Great message! I,too,tend to react defensively to criticism and disagreements. And this tendency has definitely caused trouble in my life and relationships. Two pieces of advice have proved helpful, when I am willing to
remember to be humble and "swim with the lake and not against it".1) A therapist with whom I'd been working
to gain some help with overcoming the defensive reflex suggested that the reaction is rooted in a deep-seated awareness that I am being asked to look at something I did not want to look at, and that the stronger the reaction, the more likely it is that the thing I don't want to see or admit is in fact really important for me to look at and admit. Very annoying... you mean to tell me the problem is not "out there", it's "in here"???? 2) An adage I ran into in AA: "Would you rather be
right, or happy?"
Very interesting follow up, how you link the man's aggression and your defensiveness.
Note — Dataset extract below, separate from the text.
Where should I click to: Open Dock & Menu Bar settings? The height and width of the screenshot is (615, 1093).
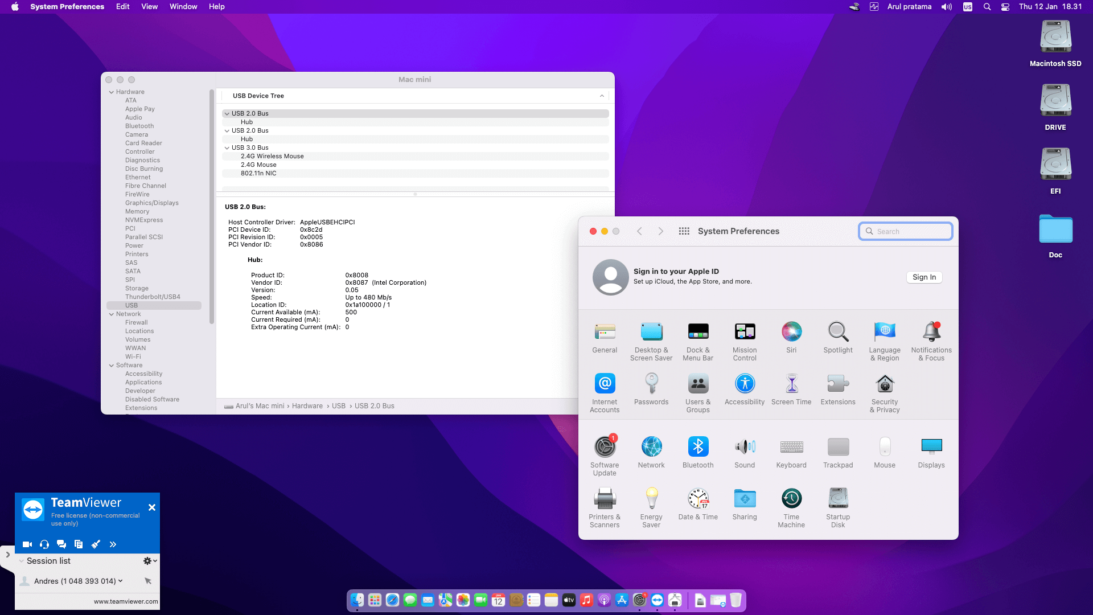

So both have their usefulness up to a point? Is the physical reaction he had akin to the psychological reaction you/we have when
entering into a new conversation with a defensive attitude? What is the process of letting go (really) of the defensiveness and experiencing the humility instead? Is it just a simple mental switch?
I am grateful for the feedback. Other folks elaborated on their own lives, and it has helped me escape the quicksand of my own thinking. Curiosity is in fact more appealing than self absorption. Having listened to all of you I am able to look up from my
own shoes, and the view is wider and more interesting.
While I am a fan of newsy Christmas letters, I notice the contrast between the two genres. There are a stack of photos in my dining room of people I love in their Sunday smiling best, It is a sweet dessert to savor their faces and the accompanying chronology of the past year. Yet I feel a different sensation while reading the unedited struggles that other people are facing that appeared in my inbox
yesterday. Sure it's great to share the joy of people holding their grandchildren, or swimming at the beach. But when I am feeling swamped, like I was for parts of last week, there is nourishment in hearing from other people whose feet are soggy too.